PROBLEM TO WORK ON -
Of the entries that follow, how many lines hold the string "panel"? Write the number and nothing more.

Pixel coordinate grounding data -
+--
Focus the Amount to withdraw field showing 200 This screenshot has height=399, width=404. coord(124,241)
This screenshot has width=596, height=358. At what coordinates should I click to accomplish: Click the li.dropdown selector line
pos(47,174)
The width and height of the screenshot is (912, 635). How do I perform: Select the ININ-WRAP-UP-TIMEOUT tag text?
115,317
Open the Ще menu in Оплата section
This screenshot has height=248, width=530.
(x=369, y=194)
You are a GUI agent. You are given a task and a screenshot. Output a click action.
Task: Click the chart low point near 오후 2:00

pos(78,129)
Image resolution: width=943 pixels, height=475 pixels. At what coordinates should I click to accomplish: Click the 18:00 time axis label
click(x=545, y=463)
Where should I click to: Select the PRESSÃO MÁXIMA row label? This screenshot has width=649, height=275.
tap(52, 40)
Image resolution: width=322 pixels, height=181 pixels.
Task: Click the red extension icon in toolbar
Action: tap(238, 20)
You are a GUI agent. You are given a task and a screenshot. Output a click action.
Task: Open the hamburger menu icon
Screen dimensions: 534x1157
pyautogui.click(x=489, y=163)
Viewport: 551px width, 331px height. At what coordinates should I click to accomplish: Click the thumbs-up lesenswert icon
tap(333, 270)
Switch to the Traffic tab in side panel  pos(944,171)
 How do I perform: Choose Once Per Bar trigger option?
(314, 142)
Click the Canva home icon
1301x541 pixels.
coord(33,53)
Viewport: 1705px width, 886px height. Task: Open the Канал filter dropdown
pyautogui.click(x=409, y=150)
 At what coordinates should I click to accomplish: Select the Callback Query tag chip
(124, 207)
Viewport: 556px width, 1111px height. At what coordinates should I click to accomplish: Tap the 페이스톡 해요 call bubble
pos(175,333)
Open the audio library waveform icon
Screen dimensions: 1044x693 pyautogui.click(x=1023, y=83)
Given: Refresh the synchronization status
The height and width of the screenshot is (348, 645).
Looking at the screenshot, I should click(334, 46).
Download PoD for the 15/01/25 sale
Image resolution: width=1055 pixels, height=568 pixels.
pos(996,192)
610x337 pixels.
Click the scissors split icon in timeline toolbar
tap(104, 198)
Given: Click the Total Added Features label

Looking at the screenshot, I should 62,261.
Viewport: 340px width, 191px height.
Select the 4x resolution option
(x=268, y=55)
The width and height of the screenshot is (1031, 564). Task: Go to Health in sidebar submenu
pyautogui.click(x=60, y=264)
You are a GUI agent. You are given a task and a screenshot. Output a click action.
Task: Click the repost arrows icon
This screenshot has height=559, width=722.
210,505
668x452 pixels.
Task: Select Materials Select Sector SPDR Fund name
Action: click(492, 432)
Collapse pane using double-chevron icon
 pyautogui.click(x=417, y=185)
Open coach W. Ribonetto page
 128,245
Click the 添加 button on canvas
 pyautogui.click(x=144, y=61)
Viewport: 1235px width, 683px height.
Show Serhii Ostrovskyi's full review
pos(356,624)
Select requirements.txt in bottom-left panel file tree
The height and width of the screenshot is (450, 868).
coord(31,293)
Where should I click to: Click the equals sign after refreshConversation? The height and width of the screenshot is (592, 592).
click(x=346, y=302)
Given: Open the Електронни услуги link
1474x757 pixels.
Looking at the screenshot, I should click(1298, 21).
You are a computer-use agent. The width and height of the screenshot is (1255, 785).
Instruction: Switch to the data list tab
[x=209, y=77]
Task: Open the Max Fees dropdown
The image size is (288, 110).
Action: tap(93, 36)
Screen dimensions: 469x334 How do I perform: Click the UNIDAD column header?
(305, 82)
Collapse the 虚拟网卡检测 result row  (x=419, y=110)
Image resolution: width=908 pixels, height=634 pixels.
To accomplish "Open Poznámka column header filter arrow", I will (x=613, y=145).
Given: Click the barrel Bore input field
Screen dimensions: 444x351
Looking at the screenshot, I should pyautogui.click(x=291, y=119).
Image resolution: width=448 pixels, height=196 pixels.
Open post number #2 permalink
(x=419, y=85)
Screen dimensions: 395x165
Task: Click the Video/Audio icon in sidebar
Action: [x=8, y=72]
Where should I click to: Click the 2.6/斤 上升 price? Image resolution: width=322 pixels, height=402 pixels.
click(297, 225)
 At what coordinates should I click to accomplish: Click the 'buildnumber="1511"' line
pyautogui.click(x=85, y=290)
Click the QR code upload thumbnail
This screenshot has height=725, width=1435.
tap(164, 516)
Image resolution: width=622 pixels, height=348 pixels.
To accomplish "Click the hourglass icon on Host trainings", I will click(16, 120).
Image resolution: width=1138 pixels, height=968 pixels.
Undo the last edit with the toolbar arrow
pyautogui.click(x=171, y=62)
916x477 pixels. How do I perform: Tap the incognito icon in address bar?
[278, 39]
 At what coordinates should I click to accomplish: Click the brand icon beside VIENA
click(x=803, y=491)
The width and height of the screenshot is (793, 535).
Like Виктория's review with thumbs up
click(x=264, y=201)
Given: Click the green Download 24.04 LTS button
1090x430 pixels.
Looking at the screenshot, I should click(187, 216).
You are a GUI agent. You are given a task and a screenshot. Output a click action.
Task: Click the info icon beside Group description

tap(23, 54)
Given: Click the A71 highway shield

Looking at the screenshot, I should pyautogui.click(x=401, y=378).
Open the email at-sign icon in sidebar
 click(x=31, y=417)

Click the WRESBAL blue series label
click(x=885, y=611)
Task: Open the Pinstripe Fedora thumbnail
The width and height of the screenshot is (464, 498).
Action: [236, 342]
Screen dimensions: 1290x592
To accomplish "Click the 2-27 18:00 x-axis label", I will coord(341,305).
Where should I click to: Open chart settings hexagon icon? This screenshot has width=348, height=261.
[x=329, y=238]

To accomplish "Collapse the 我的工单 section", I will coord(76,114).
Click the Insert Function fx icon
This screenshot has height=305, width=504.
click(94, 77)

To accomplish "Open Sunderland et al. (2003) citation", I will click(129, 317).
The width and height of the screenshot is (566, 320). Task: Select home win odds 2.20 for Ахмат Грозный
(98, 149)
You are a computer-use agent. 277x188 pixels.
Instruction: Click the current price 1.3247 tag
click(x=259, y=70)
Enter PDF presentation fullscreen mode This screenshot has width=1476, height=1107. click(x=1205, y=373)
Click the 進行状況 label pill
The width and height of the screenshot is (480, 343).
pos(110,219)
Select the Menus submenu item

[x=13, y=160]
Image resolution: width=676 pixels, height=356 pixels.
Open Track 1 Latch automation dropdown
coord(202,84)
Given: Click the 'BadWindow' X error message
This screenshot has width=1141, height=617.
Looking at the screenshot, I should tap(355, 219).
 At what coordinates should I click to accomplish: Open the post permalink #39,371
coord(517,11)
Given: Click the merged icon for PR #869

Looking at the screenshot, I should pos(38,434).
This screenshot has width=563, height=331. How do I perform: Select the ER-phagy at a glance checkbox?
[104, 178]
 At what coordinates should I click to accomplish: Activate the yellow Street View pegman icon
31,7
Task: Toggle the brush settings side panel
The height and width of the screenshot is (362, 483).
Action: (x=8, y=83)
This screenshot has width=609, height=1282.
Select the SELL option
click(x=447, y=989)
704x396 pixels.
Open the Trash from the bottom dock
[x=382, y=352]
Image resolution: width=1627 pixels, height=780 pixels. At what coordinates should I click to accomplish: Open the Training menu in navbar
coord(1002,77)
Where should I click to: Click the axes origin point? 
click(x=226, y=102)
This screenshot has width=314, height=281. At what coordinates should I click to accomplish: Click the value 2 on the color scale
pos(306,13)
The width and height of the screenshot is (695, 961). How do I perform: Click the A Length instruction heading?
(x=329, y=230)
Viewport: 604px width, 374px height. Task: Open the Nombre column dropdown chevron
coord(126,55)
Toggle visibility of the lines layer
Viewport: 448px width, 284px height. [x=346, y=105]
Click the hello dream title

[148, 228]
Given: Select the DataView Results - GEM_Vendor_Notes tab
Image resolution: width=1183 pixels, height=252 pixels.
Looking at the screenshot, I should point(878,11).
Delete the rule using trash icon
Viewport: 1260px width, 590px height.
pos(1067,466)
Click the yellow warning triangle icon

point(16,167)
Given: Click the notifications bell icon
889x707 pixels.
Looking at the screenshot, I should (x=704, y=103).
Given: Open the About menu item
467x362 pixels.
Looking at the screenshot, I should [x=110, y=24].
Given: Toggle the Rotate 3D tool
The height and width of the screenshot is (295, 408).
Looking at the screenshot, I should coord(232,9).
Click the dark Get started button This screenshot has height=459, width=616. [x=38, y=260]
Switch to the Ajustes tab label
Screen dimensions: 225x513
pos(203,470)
+--
SOLUTION -
3